Regulatory Flexibility Act
The Secretary hereby certifies that this regulatory amendment will
not have a significant economic impact on a substantial number of small
entities as they are defined in the Regulatory Flexibility Act (RFA), 5
U.S.C. 601-612. The reason for this certification is that these
amendments will not directly affect any small entities. Only VA
beneficiaries will be directly affected. Therefore, pursuant to 5
U.S.C. 605(b), these amendments are exempt from the initial and final
regulatory flexibility analysis requirements of sections 603 and 604.
The Catalog of Federal Domestic Assistance program numbers are
64.100, 64.101, 64.104, 64.105, 64.106, 64.109, and 64.110.
List of Subjects in 38 CFR Part 3
Administrative practice and procedure, Claims, Disability benefits,
Health care, Pensions, Veterans, Vietnam.
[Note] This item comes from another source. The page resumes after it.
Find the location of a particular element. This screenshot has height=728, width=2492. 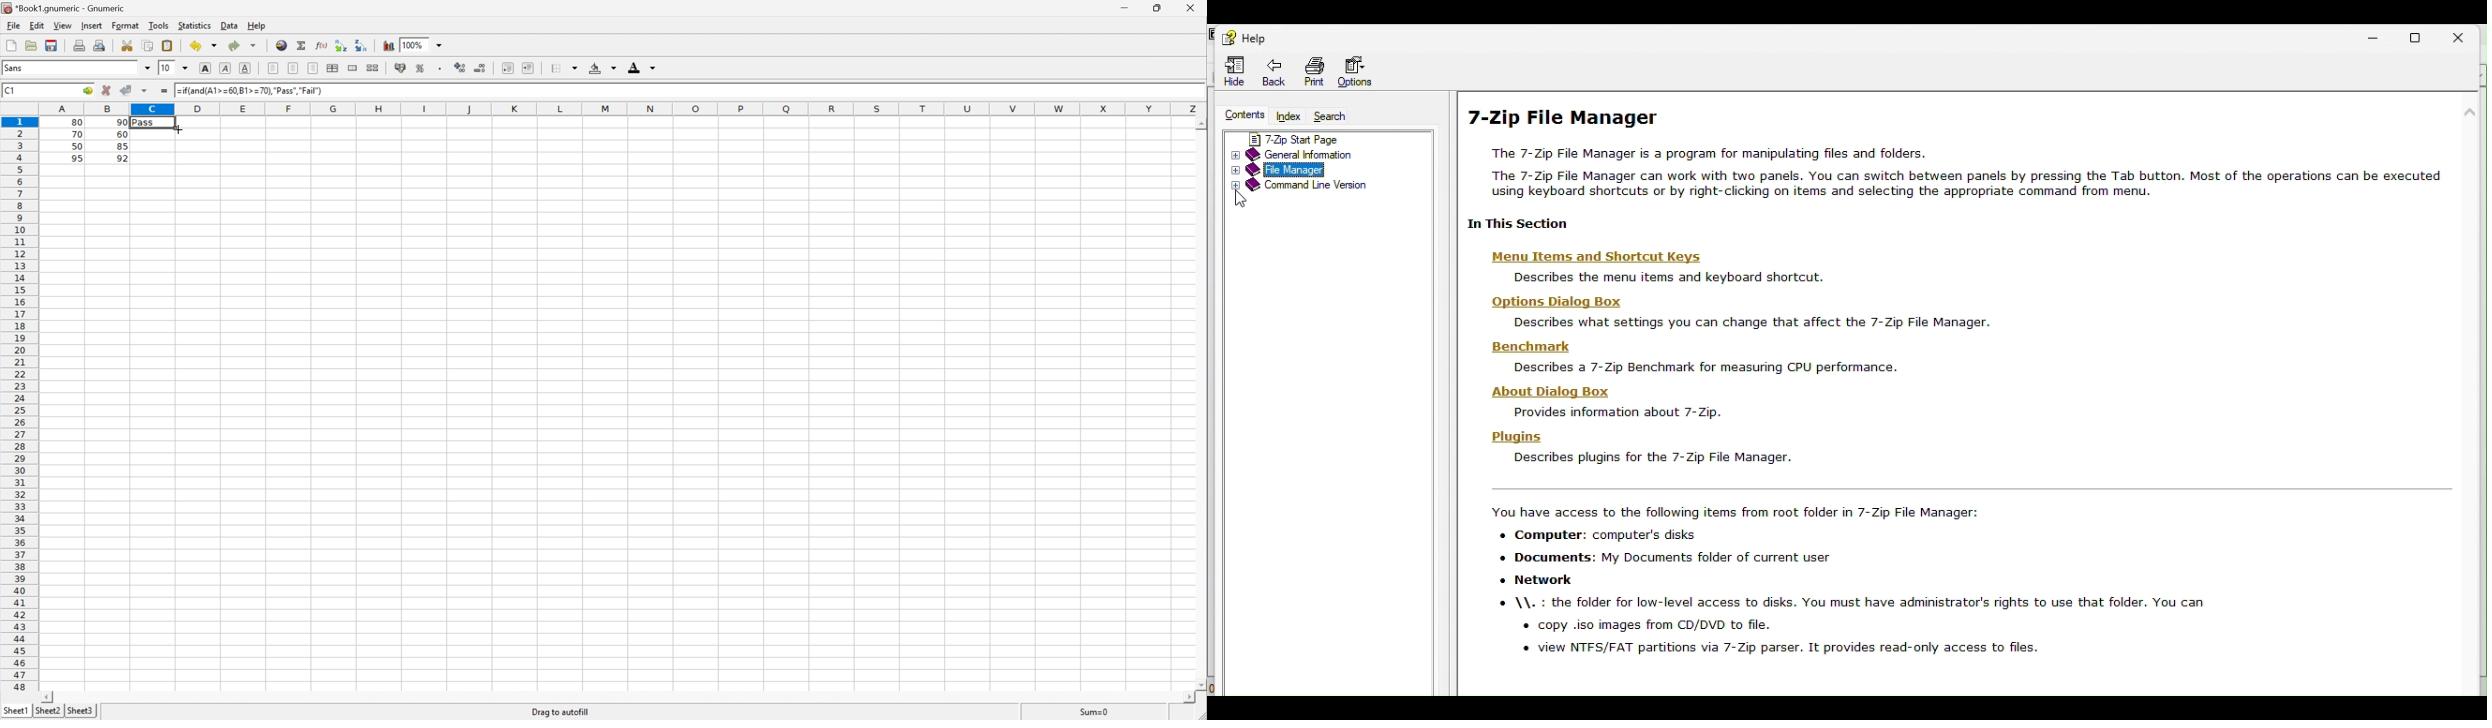

Print the current file is located at coordinates (78, 45).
Approved: December 10, 2001.
Anthony J. Principi,
Secretary of Veterans Affairs.
For the reasons set forth in the preamble, 38 CFR part 3 is amended
as follows:
PART 3--ADJUDICATION
Subpart A--Pension, Compensation, and Dependency and Indemnity
Compensation
1. The authority citation for part 3, subpart A continues to read
as follows:
Authority: 38 U.S.C. 501(a), unless otherwise noted.
2. Section 3.309 is amended by:
A. Adding new paragraphs (d)(2)(xvii) through (d)(2)(xxi).
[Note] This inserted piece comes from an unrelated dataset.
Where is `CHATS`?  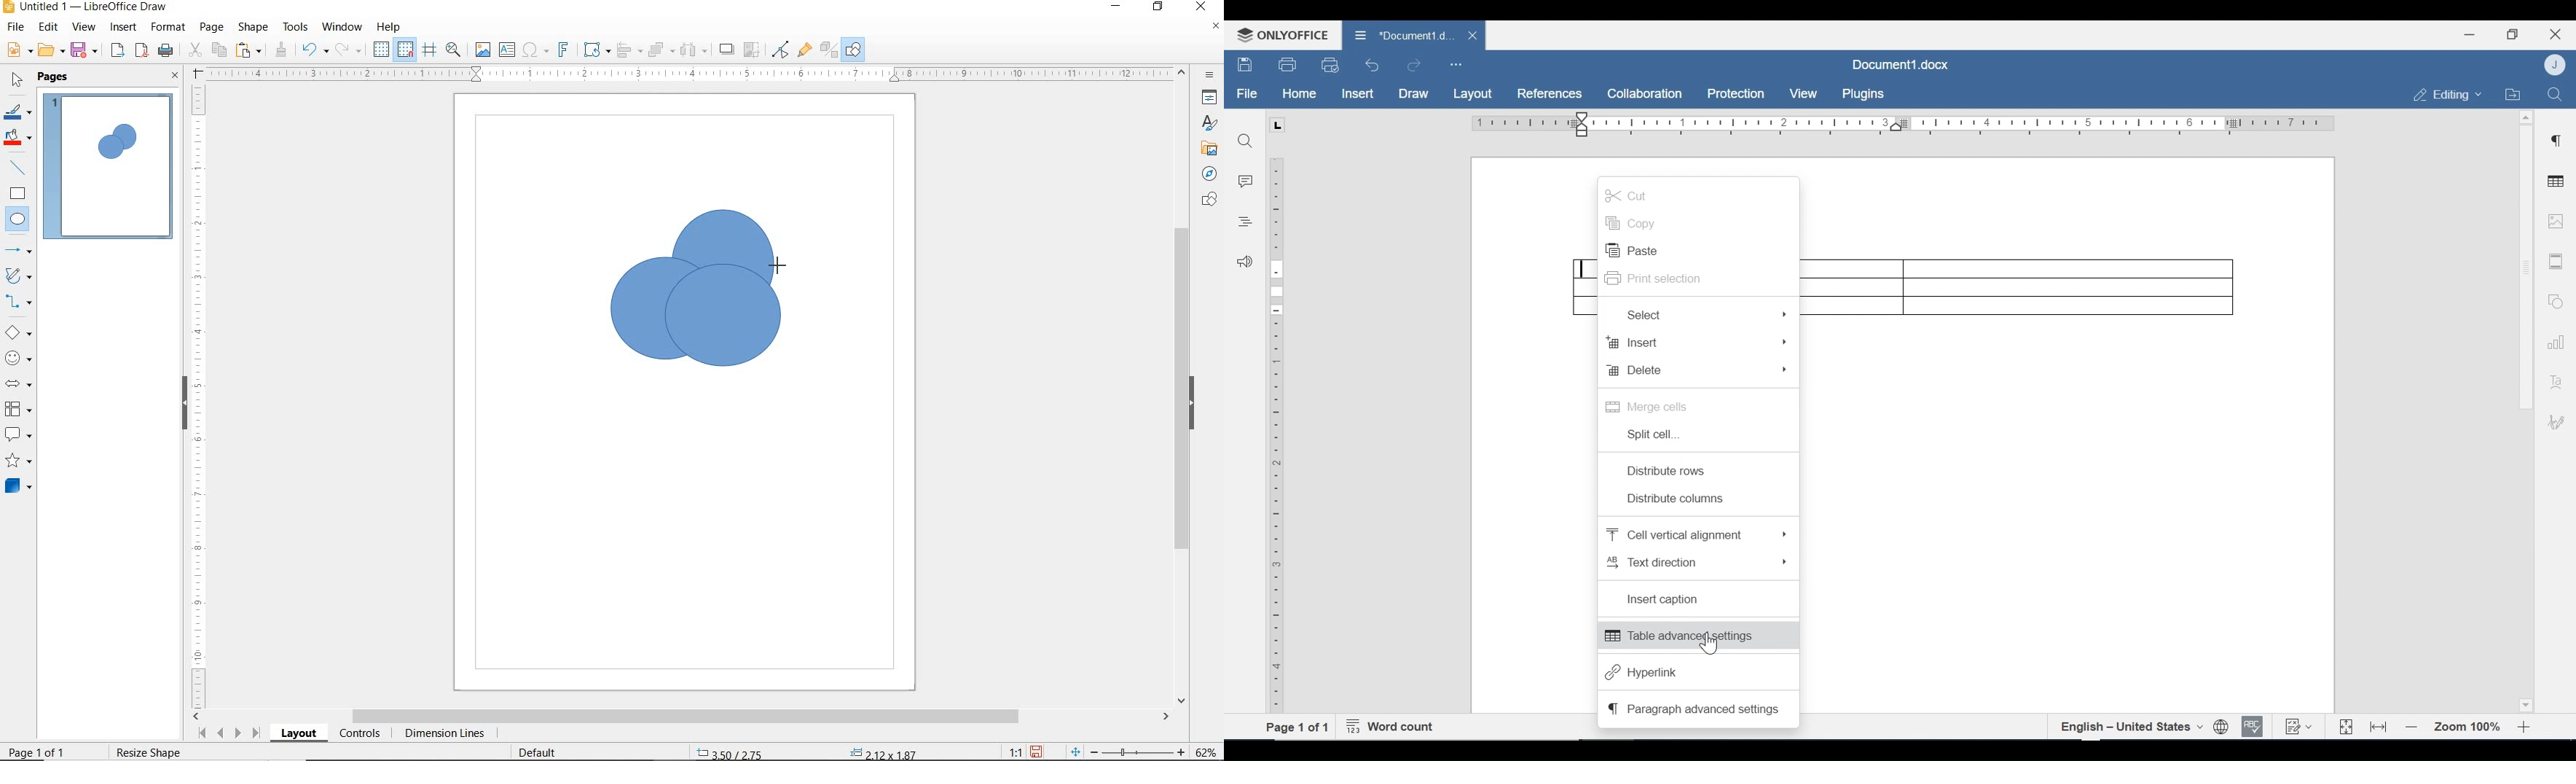
CHATS is located at coordinates (1206, 206).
B. Adding new paragraph (d)(3)(ii)(D).
The additions read as follows:
Sec. 3.309 Diseases subject to presumptive service connection.
* * * * *
(d) Diseases specific to radiation-exposed veterans.***
[[Page 3616]]
(2) * * *
(xvii) Cancer of the bone.
(xviii) Cancer of the brain.
(xix) Cancer of the colon.
(xx) Cancer of the lung.
(xxi) Cancer of the ovary.
(3) * * *
(ii) * * *
(D)(1) Service in which the service member was, as part of his or
her official military duties, present during a total of at least 250
days before February 1, 1992, on the grounds of a gaseous diffusion
plant located in Paducah, Kentucky, Portsmouth, Ohio, or the area
identified as K25 at Oak Ridge, Tennessee, if, during such service the
veteran:
(i) Was monitored for each of the 250 days of such service through
the use of dosimetry badges for exposure at the plant of the external
parts of veteran's body to radiation; or
(ii) Served for each of the 250 days of such service in a position
that had exposures comparable to a job that is or was monitored through
the use of dosimetry badges; or
(2) Service before January 1, 1974, on Amchitka Island, Alaska, if,
during such service, the veteran was exposed to ionizing radiation in
the performance of duty related to the Long Shot, Milrow, or Cannikin
underground nuclear tests.
(3) For purposes of paragraph (d)(3)(ii)(D)(1) of this section, the
term ``day'' refers to all or any portion of a calendar day.